Conservation Front - Florida Bays
May 16, 2011
By Florida Sportsman
Subsurface Inlets Can Improve the Balance of Salinity in Florida Bays, Estuaries
Within a few minutes of meeting Bruce French at a Florida Sportsman Fishing Show, he had pulled out a pad and started sketching a design of his idea for subsurface inlets. Frankly, I wasn't sure what to think. Surely this was a screwball idea-drill a 4-foot diameter pipe beneath a barrier island so you can pump sea water directly into an estuary.
But the more we talked, the more it made sense. And unless some miracle of stormwater management occurs in Florida over the next few years, his idea may turn out to be our best hope for restoring and maintaining some of Florida's most threatened estuaries.
Called T.A.W.E.S. for Tidal Activated Water Exchange System, the manmade inlets would introduce clean sea water into coastal systems that for the past couple of decades have been overwhelmed with too much fresh water. Historically, when it rained in a coastal watershed, some of the water would run to the sea and some would sink into the ground. The mixing of fresh and salt water in the right proportions in the estuary creates one of the most productive habitats in the world. Due to Florida's coastal development, much of it involving agriculture, most or our estuaries receive too much fresh water, too quickly, and with too many nutrients. The result-a loss of seagrass and sometimes even fish kills.
For French, who grew up in Palm Beach County, it was the demise of Lake Worth Lagoon during the 1960s and 70s that started him fantasizing about digging a new inlet across the island of Palm Beach to revive the estuary. Not likely.
But in 1999, while working for the Florida Department of Environmental Protection, he heard about a technology called Horizontal Directional Drilling (HDD), a technique often used for drilling a large pipeline beneath a river. That's when it hit him. If you could drill beneath a river, why couldn't you drill beneath a narrow island? Turns out you can.
French's concept was adopted by the engineering firm of Gannett Fleming Inc., and he was hired to promote the idea. (Coincidentally, Gannett Fleming was previously recognized in 1994 for drilling a 48-inch pipeline under the East Elizabeth River in Virginia.)
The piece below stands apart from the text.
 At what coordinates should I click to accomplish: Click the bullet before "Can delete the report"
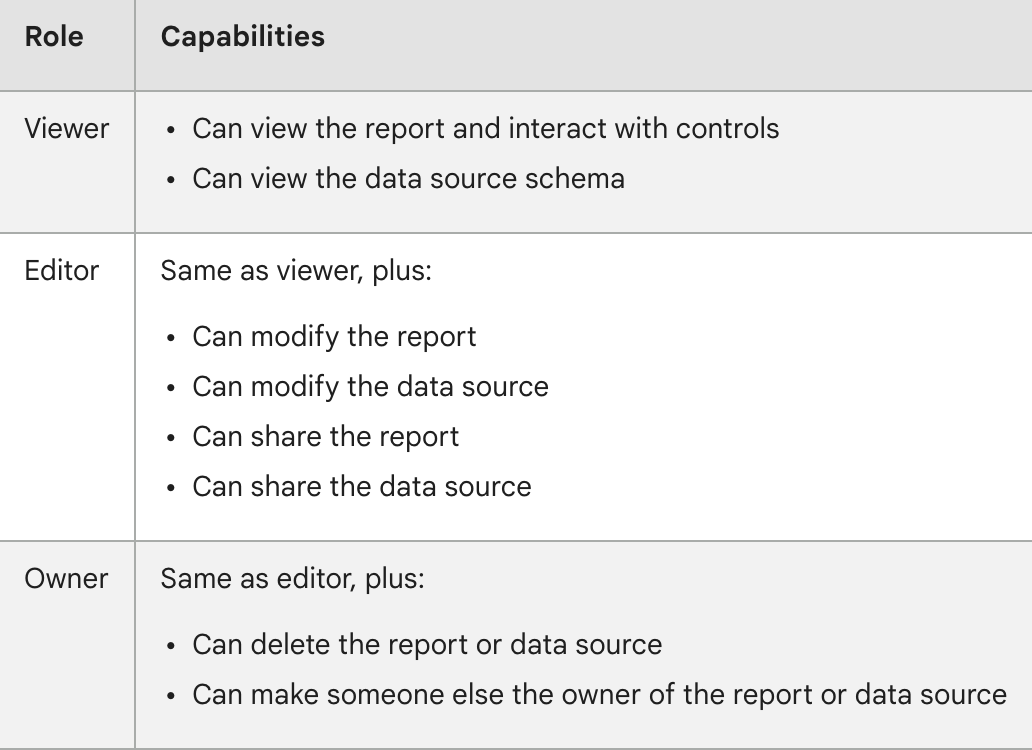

The T.A.W.E.S. system is designed to bring low-nutrient sea water to places called tidal nodes which are basically the farthest point from an inlet or between two inlets. Water in these areas often doesn't receive the benefits of the water exchange offered by the inlet. Once a system is in place, the salinity is monitored and the optimum amount of sea water is pumped in only when needed, and always during a falling tide so the benefits spread throughout the system.
A similar version of a T.A.W.E.S. began operation near Destin in 1993, to address a problem of fish kills in Old Pass Lagoon. In that instance, the pipe was installed by cutting across the island rather than under. The system brings sea water from a 30-foot depth offshore into the tidal node of the lagoon. Although monitoring of the project has been spotty, no fish kills have been reported since it went into operation.
The need for multiple subsurface inlets in some estuaries, plus the permitting, development, and environmental laws would make it impossible to dig pipelines across most barrier islands, thus the underground drilling comes into play. HDD drilling is limited to about a mile of pipeline, but that's enough to pass beneath any barrier island less than 3,000 feet wide and still have enough line to get out to 20 feet of water offshore. The drilling is done from a barge on the bay side. The pump is then installed in the estuary with a low profile that could even be disguised as a small island. The seawater intake lies below navigation standards and intake speed is not fast enough to imperil fish and other marine animals.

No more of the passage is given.